Element and text position data:

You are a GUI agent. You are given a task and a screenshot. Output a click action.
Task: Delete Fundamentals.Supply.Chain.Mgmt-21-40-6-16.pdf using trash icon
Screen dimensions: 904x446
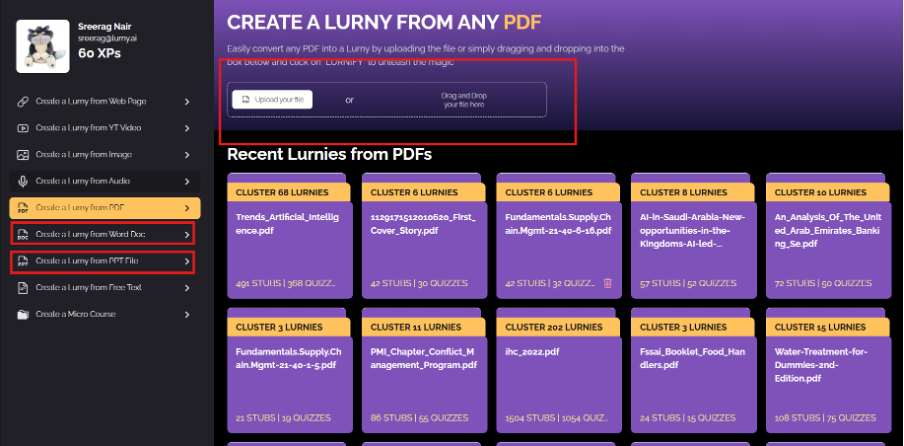tap(607, 283)
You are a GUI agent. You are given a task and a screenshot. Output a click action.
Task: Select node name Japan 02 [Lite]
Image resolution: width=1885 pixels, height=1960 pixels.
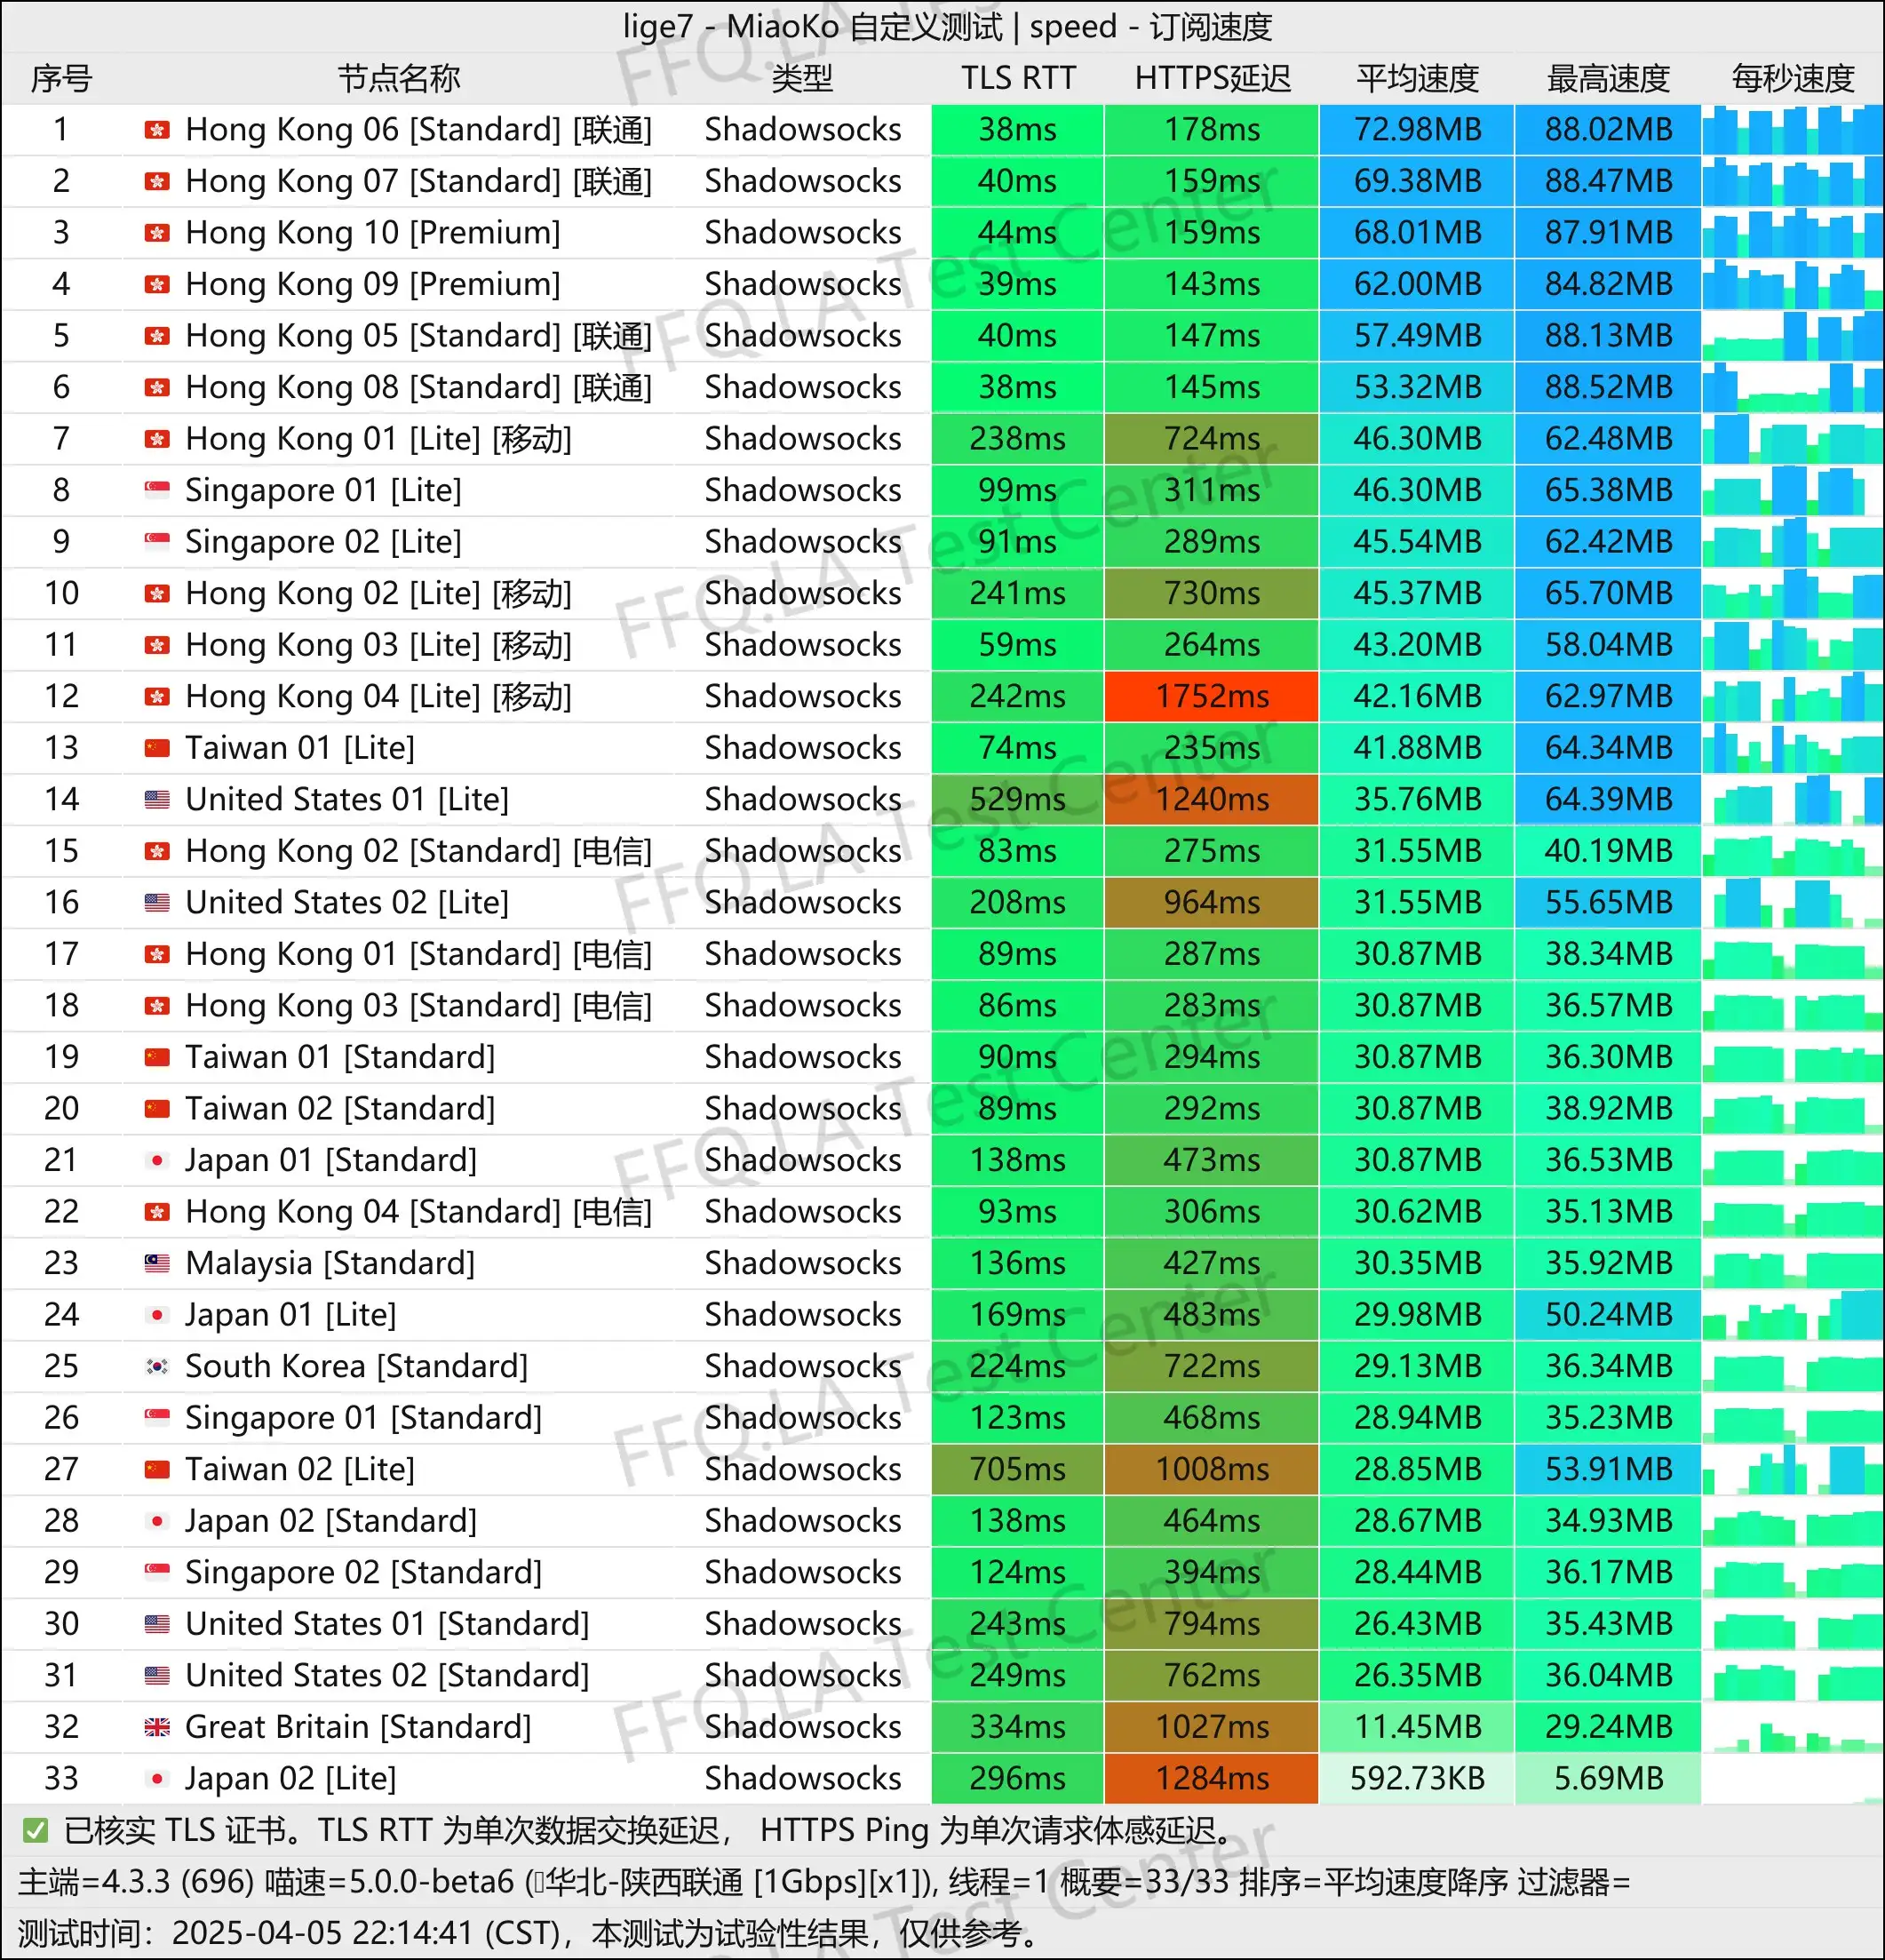(x=290, y=1778)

* _TASK DESCRIPTION_: Retype every line of the items above word for word, leaving out the pictures.

* _COMPLETE RESPONSE_:
You are a GUI agent. You are given a task and a screenshot. Output a click action.
Task: Delete Fundamentals.Supply.Chain.Mgmt-21-40-6-16.pdf using trash icon
Screen dimensions: 904x446
tap(607, 283)
You are a GUI agent. You are given a task and a screenshot. Output a click action.
Task: Select node name Japan 02 [Lite]
Image resolution: width=1885 pixels, height=1960 pixels.
(x=290, y=1778)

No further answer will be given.